There’s also LADA 1.5 , which I’m not even going to go into, because we’ll run out of time - but Google it. As a matter of fact, google “diabetes facts verses diabetes myths,” and see what comes up. 

Coffee Dude: Are you sure you weren’t misdiagnosed?
Me: Positive - I’m going into my 38 year of living with t1 diabetes. 
Coffee Dude: OH, OK. So wait... you don't grow out of juvenile diabetes? 
And I wanted the conversation to end immediately and for several reasons.  
  1. I was afraid he’d start to say derogatory things about people with type 2  and I wasn’t going to stand for that - and it wouldn't have ended well for him
  2. I was afraid he was going to bring up some bullshit okra/cinnamon cure  - again, it would not have ended well for him
  3. Coffee Dude was seriously effing with my post Endo afterglow and I wanted to hold on to it as long as I could because I worked damn hard for it. 
Then as if by some magical forces created by both the diabetes gods and coffee gods deciding to work in tandem and for the good of everyone, the line moved and within 56 seconds I was standing in front of the register, paying for my Chai tea with steamed milk and moving to the end of the counter to wait for it. 
Once again, the magic of the diabetes and coffee gods merged together and my Chai with tea with steamed milk arrived at the end of the counter 60 seconds after I did.

I thanked the Barista, grabbed my drink and some napkins and exited the building without looking back. 

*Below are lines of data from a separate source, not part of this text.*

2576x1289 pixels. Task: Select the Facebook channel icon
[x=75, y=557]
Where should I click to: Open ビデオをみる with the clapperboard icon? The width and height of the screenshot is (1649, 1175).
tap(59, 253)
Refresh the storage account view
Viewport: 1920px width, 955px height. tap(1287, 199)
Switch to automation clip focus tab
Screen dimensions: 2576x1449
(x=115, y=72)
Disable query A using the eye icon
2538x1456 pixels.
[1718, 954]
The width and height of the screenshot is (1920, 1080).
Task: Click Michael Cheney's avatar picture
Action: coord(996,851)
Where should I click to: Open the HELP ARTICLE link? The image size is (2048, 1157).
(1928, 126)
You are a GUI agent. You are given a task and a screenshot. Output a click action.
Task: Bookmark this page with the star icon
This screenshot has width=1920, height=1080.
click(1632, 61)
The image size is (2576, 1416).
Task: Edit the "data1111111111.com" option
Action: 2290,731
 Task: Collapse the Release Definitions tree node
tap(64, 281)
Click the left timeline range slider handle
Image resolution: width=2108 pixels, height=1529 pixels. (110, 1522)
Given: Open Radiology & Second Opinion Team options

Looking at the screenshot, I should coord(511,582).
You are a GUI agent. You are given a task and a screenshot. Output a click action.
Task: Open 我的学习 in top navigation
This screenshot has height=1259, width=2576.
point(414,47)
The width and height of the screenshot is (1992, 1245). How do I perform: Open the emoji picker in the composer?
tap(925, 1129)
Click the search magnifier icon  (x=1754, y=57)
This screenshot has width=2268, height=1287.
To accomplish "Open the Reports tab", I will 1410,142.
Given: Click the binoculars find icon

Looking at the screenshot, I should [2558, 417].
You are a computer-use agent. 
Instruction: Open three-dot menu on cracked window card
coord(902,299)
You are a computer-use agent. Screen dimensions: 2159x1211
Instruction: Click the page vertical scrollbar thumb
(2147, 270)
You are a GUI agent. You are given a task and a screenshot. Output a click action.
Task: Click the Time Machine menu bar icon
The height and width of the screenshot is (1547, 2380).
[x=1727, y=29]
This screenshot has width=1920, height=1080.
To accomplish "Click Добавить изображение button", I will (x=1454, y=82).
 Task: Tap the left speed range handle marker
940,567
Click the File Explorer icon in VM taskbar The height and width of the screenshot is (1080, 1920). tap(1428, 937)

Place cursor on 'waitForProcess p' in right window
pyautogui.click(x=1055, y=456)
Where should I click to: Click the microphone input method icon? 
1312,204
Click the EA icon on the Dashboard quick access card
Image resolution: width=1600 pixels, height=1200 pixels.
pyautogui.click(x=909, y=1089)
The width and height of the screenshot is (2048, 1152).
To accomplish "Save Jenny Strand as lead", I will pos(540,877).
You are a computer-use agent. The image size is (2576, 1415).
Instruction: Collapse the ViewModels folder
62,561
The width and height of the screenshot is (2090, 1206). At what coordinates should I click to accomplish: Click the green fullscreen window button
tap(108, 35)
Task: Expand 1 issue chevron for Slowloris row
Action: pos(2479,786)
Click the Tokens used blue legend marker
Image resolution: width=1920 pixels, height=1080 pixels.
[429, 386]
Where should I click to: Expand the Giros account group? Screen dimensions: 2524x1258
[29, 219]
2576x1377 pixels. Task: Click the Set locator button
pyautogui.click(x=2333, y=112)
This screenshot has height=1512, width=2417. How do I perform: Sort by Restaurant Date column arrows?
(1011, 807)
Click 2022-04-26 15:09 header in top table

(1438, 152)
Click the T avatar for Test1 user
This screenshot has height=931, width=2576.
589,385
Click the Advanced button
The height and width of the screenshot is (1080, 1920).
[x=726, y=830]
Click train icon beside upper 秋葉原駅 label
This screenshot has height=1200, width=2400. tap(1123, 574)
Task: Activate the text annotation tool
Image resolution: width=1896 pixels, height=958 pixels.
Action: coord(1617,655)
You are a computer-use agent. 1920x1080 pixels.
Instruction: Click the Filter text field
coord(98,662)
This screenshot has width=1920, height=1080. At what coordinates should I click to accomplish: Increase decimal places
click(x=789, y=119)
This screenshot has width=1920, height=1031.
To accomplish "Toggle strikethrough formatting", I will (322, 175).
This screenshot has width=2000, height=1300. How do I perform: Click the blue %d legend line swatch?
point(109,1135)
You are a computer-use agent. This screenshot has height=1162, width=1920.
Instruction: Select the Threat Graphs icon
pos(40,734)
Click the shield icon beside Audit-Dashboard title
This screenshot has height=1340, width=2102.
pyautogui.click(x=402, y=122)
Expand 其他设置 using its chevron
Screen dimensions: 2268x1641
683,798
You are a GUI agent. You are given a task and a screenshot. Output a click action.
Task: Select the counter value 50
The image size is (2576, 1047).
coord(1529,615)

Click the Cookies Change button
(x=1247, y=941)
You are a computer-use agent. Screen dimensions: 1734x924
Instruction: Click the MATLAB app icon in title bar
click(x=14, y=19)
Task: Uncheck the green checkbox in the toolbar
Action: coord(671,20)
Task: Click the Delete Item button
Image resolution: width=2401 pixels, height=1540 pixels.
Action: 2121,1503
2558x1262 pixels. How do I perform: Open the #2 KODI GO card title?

Could I have educated Coffee Dude and advocated more and torn him a new one in the name of diabetes advocacy?  
 Yes, but I'm glad I didn't tare him a new one - sometimes less really is more and keeping your sanity takes priority, as does extending your post Endo Afterglow as long as possible~


Colleen said...

Totally agree! Do NOT ruin the glow!
Glad you walked away and just enjoyed your coffee.

Scott E said...

You have every right to be mad at society's prevalence of misinformation, but don't get mad at coffee dude. Sounds to me like he just didn't know...because nobody ever told him before.

Not that it's your responsibility to educate the world. It's not.

Anonymous said...

Part of the problem is that many people with Type 2 (especially where I live in the South) don't have any idea about their disease. I spent years selling Girl Scout cookies, only to have people tell me that they can't eat sugar because they're diabetic. I did try to educate them, but they didn't listen. It's a problem of not caring and not knowing to ask for education.